There are numerous reports of DDE in the permanent dentition being associated with diseases and infectious conditions occurring in early childhood. Infectious diseases occurring during early childhood that may be related to DDE include chickenpox, asthma, measles, mumps, scarlet fever, exanthematous fevers, pneumonia and urinary tract infections. Other conditions such as convulsions, tuberculosis, diphtheria, whooping cough, otitis media, bulbar polio with encephalitis, gastrointestinal disturbances, cyanotic congenital heart disease, neurological disorders and renal disorders have also all been mentioned in association with DDE.

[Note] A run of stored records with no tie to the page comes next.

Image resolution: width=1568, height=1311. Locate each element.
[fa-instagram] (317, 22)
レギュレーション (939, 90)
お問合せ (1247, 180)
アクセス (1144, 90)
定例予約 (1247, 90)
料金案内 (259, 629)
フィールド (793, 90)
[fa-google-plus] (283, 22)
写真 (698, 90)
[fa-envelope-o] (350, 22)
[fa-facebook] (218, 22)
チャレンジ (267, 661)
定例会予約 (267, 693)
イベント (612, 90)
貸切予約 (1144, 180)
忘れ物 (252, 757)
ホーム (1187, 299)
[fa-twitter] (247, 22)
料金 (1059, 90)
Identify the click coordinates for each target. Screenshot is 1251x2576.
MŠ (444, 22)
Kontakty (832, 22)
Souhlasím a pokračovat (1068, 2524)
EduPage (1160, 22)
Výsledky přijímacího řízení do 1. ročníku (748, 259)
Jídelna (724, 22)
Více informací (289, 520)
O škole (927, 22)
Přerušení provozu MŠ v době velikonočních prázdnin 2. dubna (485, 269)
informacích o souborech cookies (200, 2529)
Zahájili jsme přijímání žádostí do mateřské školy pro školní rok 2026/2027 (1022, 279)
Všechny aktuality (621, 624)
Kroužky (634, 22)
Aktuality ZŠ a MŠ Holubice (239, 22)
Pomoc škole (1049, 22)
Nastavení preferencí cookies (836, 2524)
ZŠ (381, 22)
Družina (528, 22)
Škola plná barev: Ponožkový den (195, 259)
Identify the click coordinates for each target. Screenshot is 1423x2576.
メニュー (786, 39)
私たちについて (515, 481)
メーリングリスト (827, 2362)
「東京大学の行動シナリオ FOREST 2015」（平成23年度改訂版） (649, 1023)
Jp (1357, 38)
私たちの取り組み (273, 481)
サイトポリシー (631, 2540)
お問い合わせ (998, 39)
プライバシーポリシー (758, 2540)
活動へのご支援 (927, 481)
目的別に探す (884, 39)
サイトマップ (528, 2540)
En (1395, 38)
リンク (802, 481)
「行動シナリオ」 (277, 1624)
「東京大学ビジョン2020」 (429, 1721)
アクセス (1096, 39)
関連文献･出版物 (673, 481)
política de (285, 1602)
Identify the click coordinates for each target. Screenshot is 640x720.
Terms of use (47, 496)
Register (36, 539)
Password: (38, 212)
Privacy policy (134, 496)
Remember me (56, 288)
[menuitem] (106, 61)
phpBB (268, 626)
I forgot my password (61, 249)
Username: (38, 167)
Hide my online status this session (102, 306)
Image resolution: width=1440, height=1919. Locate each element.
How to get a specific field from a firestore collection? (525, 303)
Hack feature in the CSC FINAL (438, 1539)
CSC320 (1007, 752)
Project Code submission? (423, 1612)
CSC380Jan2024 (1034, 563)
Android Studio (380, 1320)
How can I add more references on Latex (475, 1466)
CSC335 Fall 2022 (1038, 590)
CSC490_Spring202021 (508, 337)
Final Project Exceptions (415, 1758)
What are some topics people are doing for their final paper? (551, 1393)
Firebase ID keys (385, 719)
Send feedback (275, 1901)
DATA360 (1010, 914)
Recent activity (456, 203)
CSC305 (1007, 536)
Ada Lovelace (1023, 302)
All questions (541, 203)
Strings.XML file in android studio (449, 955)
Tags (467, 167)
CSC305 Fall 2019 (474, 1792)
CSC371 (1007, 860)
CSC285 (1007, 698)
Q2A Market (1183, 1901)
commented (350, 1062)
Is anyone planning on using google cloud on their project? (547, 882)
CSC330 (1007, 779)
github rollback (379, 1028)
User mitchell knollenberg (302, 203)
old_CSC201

Vitamin D deficiency, hypocalcemia, hypophosphatemia and hyperparathyroidism have also all be implicated in DDE in the permanent dentition. Vitamin D-dependent rickets (VDDR) is a condition which appears to be increasing in prevalence either due to vitamin D deficiency in the mother during pregnancy or vitamin D deficiency in the young child [77]. Vitamin D deficiency contributes to the development of hypocalcemia and hypophosphatemia which is then compounded by secondary hyperparathyroidism which in turn increases renal inorganic phosphate (Pi) clearance, effectively worsening the hypophosphatemia. Consequently the low concentrations of Ca2+ and Pi prevent proper mineralization of the organic bone matrix and this also leads to defects in enamel mineralization [78].

There is a growing body of literature reporting associations between DDE and systemic conditions such as celiac disease, cystic fibrosis and tuberous sclerosis though the mechanisms involved are often not fully understood [7982]. Hypocalcemia has also associated with the occurrence of enamel hypoplasia in the permanent dentition in hereditary vitamin D-resistant rickets, X-linked hypophosphatemia, and hypoparathyroidism [83].

Despite the numerous reports of DDE in association with all of these conditions, there is little strong evidence to support any condition as being a primary etiological agent responsible for the formation of the enamel defects in the permanent dentition.

Summary

The prevalence of DDE in the permanent dentition (in developed countries) is reported to be between 9 and 68 %. This wide variation can be attributed to the use of different criteria and terminologies to describe enamel defects. The etiology of enamel defects may be local or systemic, genetic, or acquired in origin. The clinical presentation of DDE varies greatly depending on the etiology and severity. Single-tooth defects can be attributed to a local factor, whereas in those of systemic etiology many or all of the teeth that are developing during the time of influence of the etiological factor are affected (chronological defects). Defects with a genetic etiology form a separate entity, usually affecting both the primary and permanent teeth. Identifying the presence of DDE and establishing a diagnosis are essential to inform appropriate treatment planning in both the short and longer term (see Chap. 8).